:: Excerto da fonte ::

António Ramos: “O mar é sempre generoso para com os pescadores”

É uma tradição que se mantém desde há décadas em Cascais. No último dia das Festas do Mar, anteriormente designadas Festas dos Pescadores de Cascais, realiza-se a muito popular Procissão em Honra de Nossa Senhora dos Navegantes, que começa em terra, nas ruas da vila, e termina no mar, em homenagem à padroeira dos pescadores cascalenses, uma tradição que passou a integrar, em 2015, o Inventário Nacional do Património Cultural Imaterial da Direcção-Geral do Património Cultural.

Foi assim, também, na edição 2023 das festas que marcam o Verão nesta vila de reis e pescadores cujos encantos têm vindo a conquistar o coração de turistas de todo o Mundo e a criar novos desafios à manutenção da sua identidade. Na tarde do passado dia 3 de Setembro, mais uma vez, os barcos de pesca, engalanados, seguiram em cortejo, por mar, até junto ao farol da Guia, depois de os andores efectuarem um percurso em terra, pelas ruas da vila, com partida da igreja matriz de Cascais.

:::

**Objetivos:**
**1)** Como se traduz para inglês esta frase do texto sobre as Festas do Mar: «Na tarde do passado dia 3 de Setembro, mais uma vez, os barcos de pesca, engalanados, seguiram em cortejo, por mar, até junto ao farol da Guia, depois de os andores efectuarem um percurso em terra, pelas ruas da vila, com partida da igreja matriz de Cascais.»?
**2)** Escreva a continuação do texto sobre as Festas do Mar, a partir da última frase apresentada.

:: Extrato de dados ::

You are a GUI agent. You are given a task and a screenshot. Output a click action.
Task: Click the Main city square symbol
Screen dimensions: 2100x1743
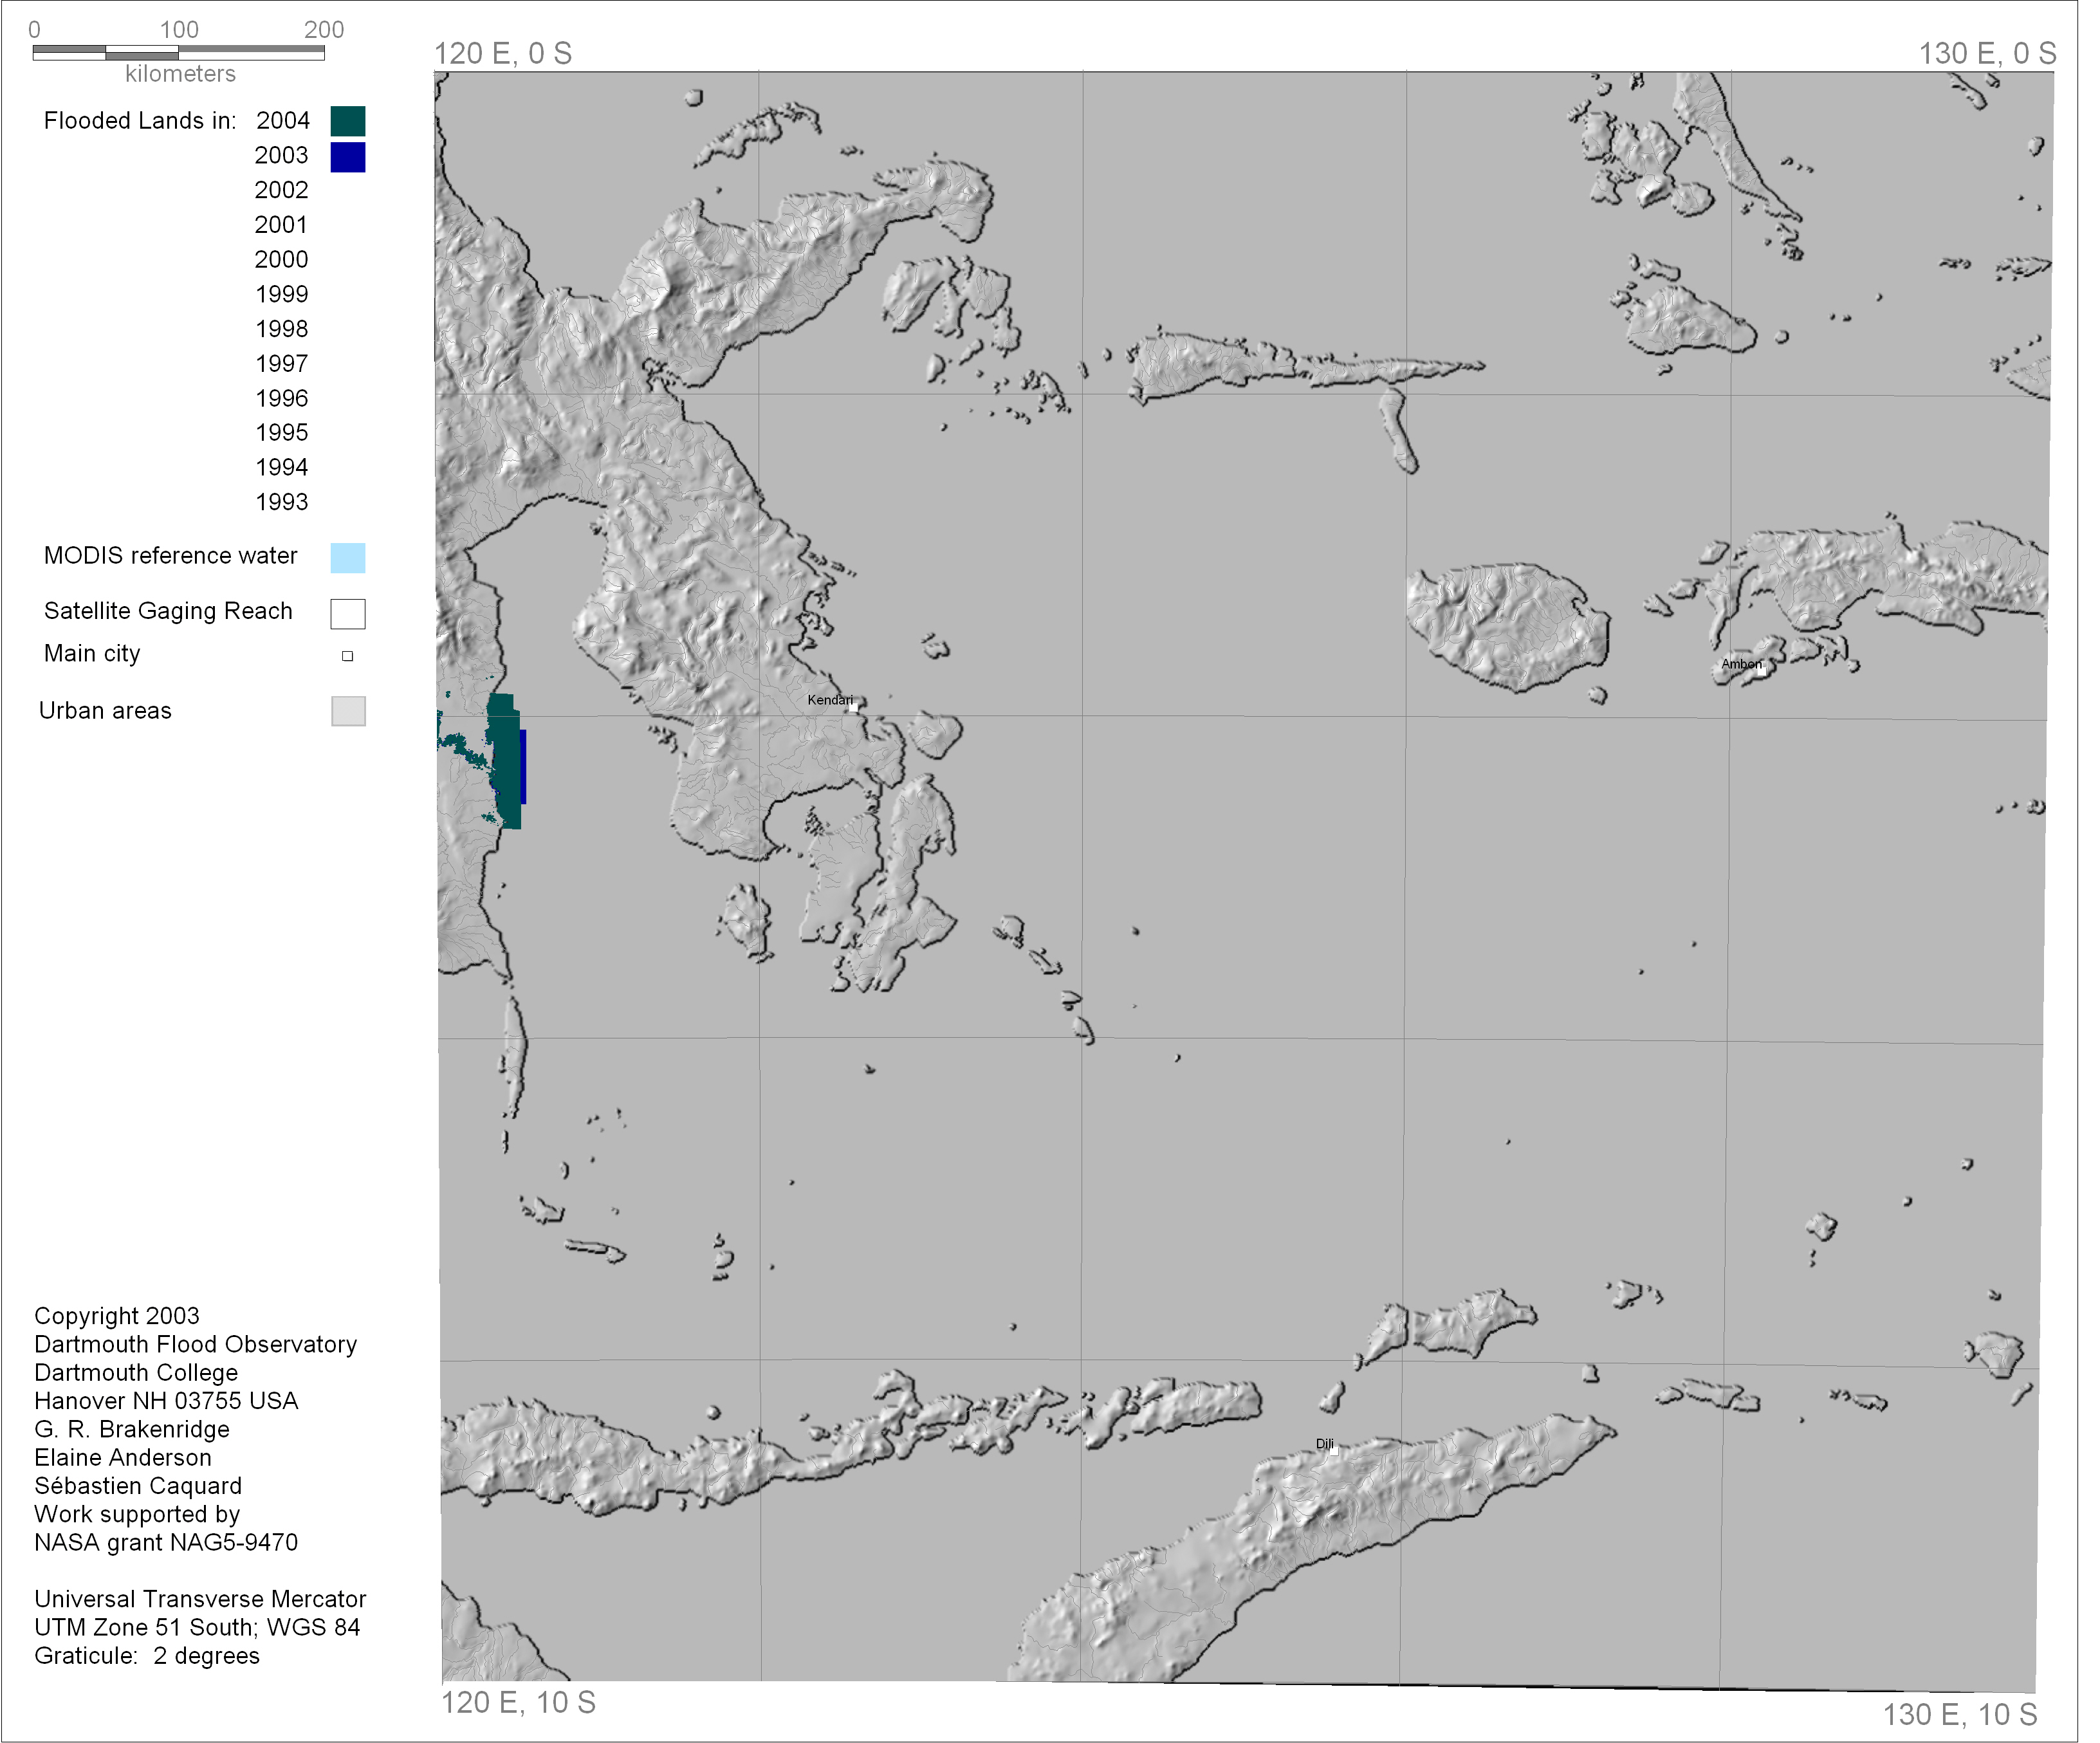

:::

**Respostas:**
**1)** On the afternoon of September 3, once again, the decorated fishing boats sailed in procession by sea to near the Guia lighthouse, after the processional floats had made their way on land through the streets of the town, setting out from the parish church of Cascais.

**2)**
“A Procissão da Nossa Senhora dos Navegantes é um momento que celebra a identidade e a História de uma terra ligada ao mar, com os olhos e o coração postos no céu”, assinalou o padre Nuno Coelho, da Paróquia de Cascais, que nos últimos anos tem acompanhado esta manifestação de fé que junta os homens do mar, no momento de agradecerem as graças concedidas e renovarem o pedido de ajuda divina para quem faz da faina o seu modo de vida, sem deixar de aproveitar também para recordar aqueles que já partiram.

Foto: Paulo Rodrigues

Organizadas pela Câmara Municipal de Cascais (CMC) desde 1965, as Festas do Mar integram sempre esta vertente religiosa em honra da protectora dos pescadores. A procissão é um dos eventos mais tradicionais realizados na vila, durante o qual o andor com a imagem da santa é transportado a bordo de um barco de pesca, seguido por mais imagens a bordo de outras embarcações. Um momento particular de emoção e de demonstração de fé que não deixa ninguém indiferente.

Durante o cortejo realizado no mar, com partida do pontão da praia da Ribeira, também conhecida como praia do Peixe ou dos Pescadores, na baía de Cascais, os barcos seguiram até junto do Farol da Guia, tendo sido lançados à água coroas e ramos de flores em memória dos pescadores já falecidos. A bordo da embarcação que transportou a imagem, a São Bartolomeu do Mar, seguiram várias individualidades, entre as quais o Presidente da CMC, Carlos Carreiras, e outros elementos do seu executivo, como o vereador Francisco Kreye.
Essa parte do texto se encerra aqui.